Arguing the goodness of advanced intelligence was the subtext of the main debate at the SETI conference mentioned above. The highlight of this event was a panel debate on whether it is a good idea to not only listen for signs of extraterrrestrial intelligence (SETI), but to send messages (METI), broadcasting our existence, and hopefully, increase the chance that other advanced intelligences will communicate with us earlier, rather than later.

One of the most forceful proponents for such METI, Alexander Zaitsev, spoke at this conference. Clement and I had some good chats with him there (see picture below). Since 1999, Zaitsev has been using a radiotelescope in the Ukraine, RT-70, to broadcast “Hello” messages to nearby interesting stars. He did not ask permission, or consult with many others, before sending these messages. He simply acted on his belief that doing so would be a good act, and that those able to receive them would not only be more advanced, but would be inherently more good (ethical, empathic) than us.

Image: Alexander Zaitsev and John Smart, Royal Society SETI Conference, Chicheley Hall, UK, 2010. Credit: John Smart.

Sadly, Zaitsev has now passed away (see Paul Gilster’s beautiful elegy for him in these pages). It explains the 2010 conference, where Zaitsev debated others on the METI question, including David Brin. Brin advocates the most helpful position, one that asks for international and interdisciplinary debate prior to sending of messages. Such debate, and any guidelines it might lead to, can only help us with these important and long-neglected questions.

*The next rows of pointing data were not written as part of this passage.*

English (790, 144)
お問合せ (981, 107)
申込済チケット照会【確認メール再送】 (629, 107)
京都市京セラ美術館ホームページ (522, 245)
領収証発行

It was great listening to these titans debate at the conference, yet I also realized how far we are from a science that tells us the general Goodness of the Universe, to validate Zaitsev’s belief. We are a long way from his views being popular, or even discussed, today. Many scientists assume that we live in a randomness-dominated, “evolutionary” universe, when it seems much more likely that it is an evo-devo universe, with both many unpredictable and predictable things we can say about the nature of advanced complexity. Also, far too many of us still believe we are headed for the stars, when our history to date shows that the most complex networks are always headed inward, into zones of ever-greater locality, miniaturization, complexity, consciousness, ethics, empathy, and adaptiveness. As I say in my books, it seems that our destiny is density, and dematerialization. Perhaps all of this will even be proven in some future network science. We shall see.